看護師にとってコミュニケーションは、患者さんの変化の気づきにもつながる重要なもの。日ごろのコミュニケーションに役立つ簡単な手話を学びたい看護師向けに、手話に関連する資格を紹介します。

独学でも学べる「手話」

厚生労働省の「平成18年度身体障害児・者実態調査」によれば、聴覚・言語障害がある人は約36万人となっています。
集団教育のなかで共通のコミュニケーション手段として使われているのが指文字を含む手話であり、障害者権利条約では、音声言語と手話言語が「言語」だと認められています。
子どもが獲得する言語として、難聴や中途失聴者のコミュニケーション手段として、手話言語が日常的に使える環境づくりを目指して「手話言語法」の制定に向けた活動も続けられています。

医療の現場でも聴覚・言語障害があることによる支障は少なくありません。
医療スタッフがマスクを着用したまま話すと聴覚障害がある人は読唇ができなかったり、筆談には時間がかかったり、患者さんが苦痛や不快さを手話で訴えても伝わらなかったりと、音声言語でのコミュニケーションが可能な人に比べて情報のやりとりが不十分になる可能性があります。
治療において重要なインフォームド・コンセントなどの場面では、医療手話を習得した手話通訳士が同席したり、筆談でのコミュニケーションに十分な時間を設けたりする必要があります。

手話通訳と手話によるコミュニケーションを学ぶ

「手話通訳士」と名乗るためには、厚生労働省公認の手話通訳技能認定試験(手話通訳士試験)に合格する必要があります。
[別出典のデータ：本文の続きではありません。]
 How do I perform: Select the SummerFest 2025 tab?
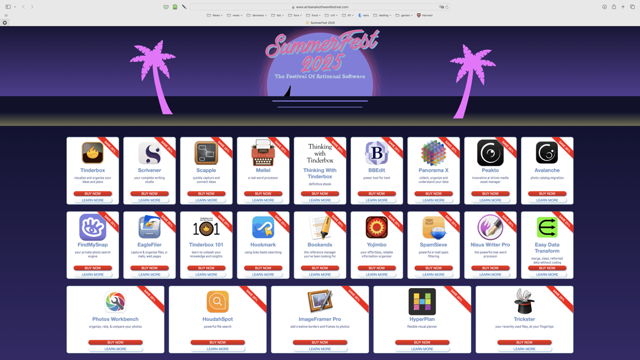click(320, 23)
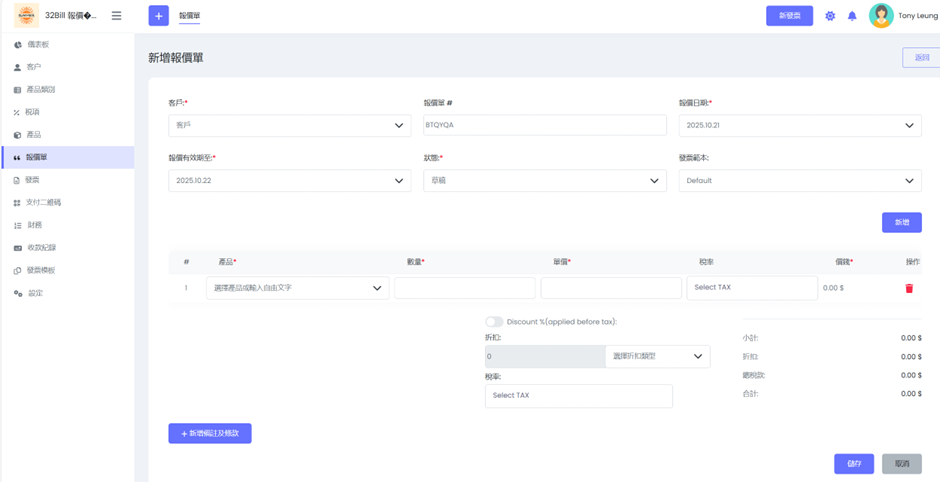
Task: Click the 32Bill logo in sidebar
Action: (26, 16)
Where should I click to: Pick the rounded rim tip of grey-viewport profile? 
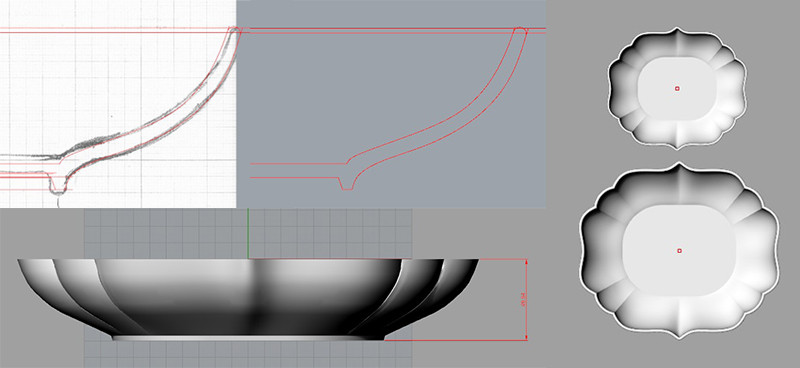coord(519,31)
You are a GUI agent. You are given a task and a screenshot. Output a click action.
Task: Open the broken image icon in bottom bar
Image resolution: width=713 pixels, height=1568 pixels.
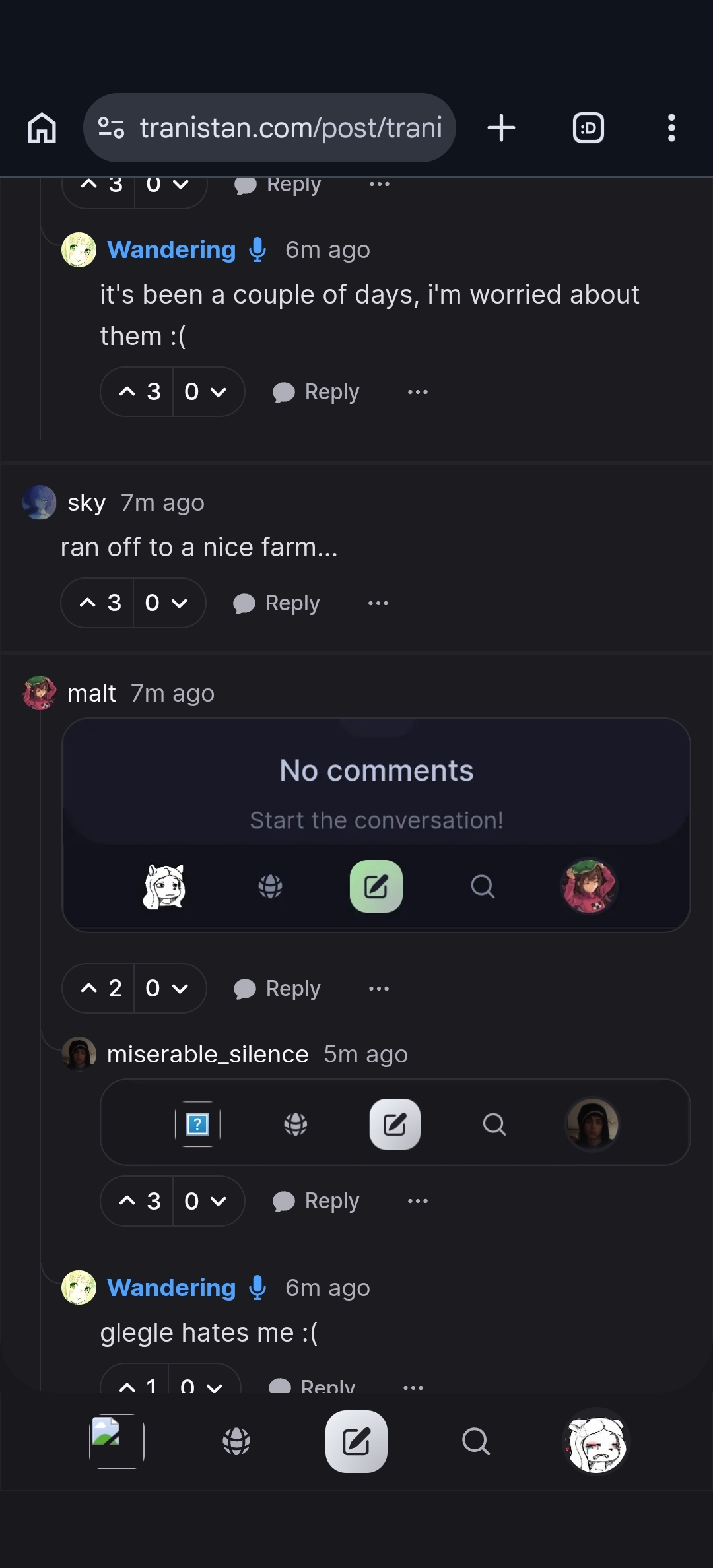point(117,1441)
20歳以上であれば受験は可能ですが、学科試験と実技試験があり、過去の実績では合格率2.1~33.4%と、難易度が高い試験です。

このほか、都道府県が認定する資格に「手話通訳者」があります。
全国手話研修センターによる全国統一試験(実施は都道府県の試験実施団体)に合格すると取得できる資格で、厚生労働省が定める手話通訳者の養成カリキュラムに基づいて行われる都道府県の手話通訳者養成講習会の修了者などが受験可能です。合格には、手話を使って聴覚障害がある人との日常会話が可能なレベルが必要です。
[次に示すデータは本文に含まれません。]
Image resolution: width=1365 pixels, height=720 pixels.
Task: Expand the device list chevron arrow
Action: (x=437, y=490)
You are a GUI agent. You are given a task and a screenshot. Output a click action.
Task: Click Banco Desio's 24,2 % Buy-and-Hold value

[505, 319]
地域で手話でのコミュニケーションに関心がある人や手話通訳者を目指す人などを対象に行われているのが手話奉仕員養成講座です。厚生労働省の養成カリキュラムに基づいて自治体から委託を受けた団体が講座を開いています。
「手話通訳」ではなく「手話奉仕」という名の通り、通訳が目的ではなく、聴覚・言語障害がある人との手話でのコミュニケーションを目指すものです。手話の経験がなく、手話通訳者を目指す人向けの基礎を学ぶのが手話奉仕員養成講習会です。

自分のペースで学べる検定試験

手話技術の認定には、民間の資格もあります。
全国手話研修センターが実施している全国手話検定試験は、手話の知識だけでなく、聴覚障害がある人と手話でどの程度コミュニケーションができるのかを評価認定するものです。
全国50か所以上で試験が行われ、レベルに応じて1~5級まであります。5級は手話学習6ヶ月程度が受験の目安となっており、学習歴によって上の級を目指すことができます。学習用のテキスト、DVDなどもあるので、自分のペースでステップアップしていきたい人におすすめです。3級までは実技試験のみで、2級・準1級・1級は筆記試験もあります。
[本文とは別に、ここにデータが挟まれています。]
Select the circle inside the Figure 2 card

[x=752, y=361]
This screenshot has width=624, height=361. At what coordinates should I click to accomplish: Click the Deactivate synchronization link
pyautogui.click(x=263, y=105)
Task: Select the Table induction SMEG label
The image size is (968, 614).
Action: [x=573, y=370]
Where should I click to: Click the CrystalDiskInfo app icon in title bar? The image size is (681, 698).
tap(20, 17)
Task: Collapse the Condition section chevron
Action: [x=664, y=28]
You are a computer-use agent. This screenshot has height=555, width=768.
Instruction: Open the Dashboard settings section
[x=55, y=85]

手話技能検定協会が実施しているのが手話技能検定です。手話技能検定には1~7級まで9つのレベルがあり、7級は在宅で試験が受けられます。1~6級は年2回検定試験があります。
7級は1ヶ月(8時間程度)手話を勉強した人向けで、準2級以上は講座やサークルなどで3年以上学んだ人向けです。こちらも自分のペースでステップアップしたい人向けといえるでしょう。

手話の認定試験や資格は「通訳」を目的とした高いレベルものばかりではありません。看護師のなかにも手話通訳士や手話通訳者の資格を取得する人はいますが、自分のペースで習得し、手話で日常的なコミュニケーションができる看護師が増えれば、聴覚・言語障害を持つ患者さんにとっても安心できるのではないでしょうか。

とくに医療手話通訳は、医療の知識を持ち、それを正確に伝える手話の技術が必要となります。音声言語を手話言語に変換する際、通訳者がその意味を正しく理解していないと、細かいニュアンスが伝わらないこともあります。聴覚・言語障害のある人への理解を深めたり、手話技術を取得したりするなかで手話通訳への関心が高まったという人は、手話通訳者や手話通訳士などの資格取得に挑戦するのもステップアップのひとつでしょう。

ナースフルでは働く看護師さんを応援しています。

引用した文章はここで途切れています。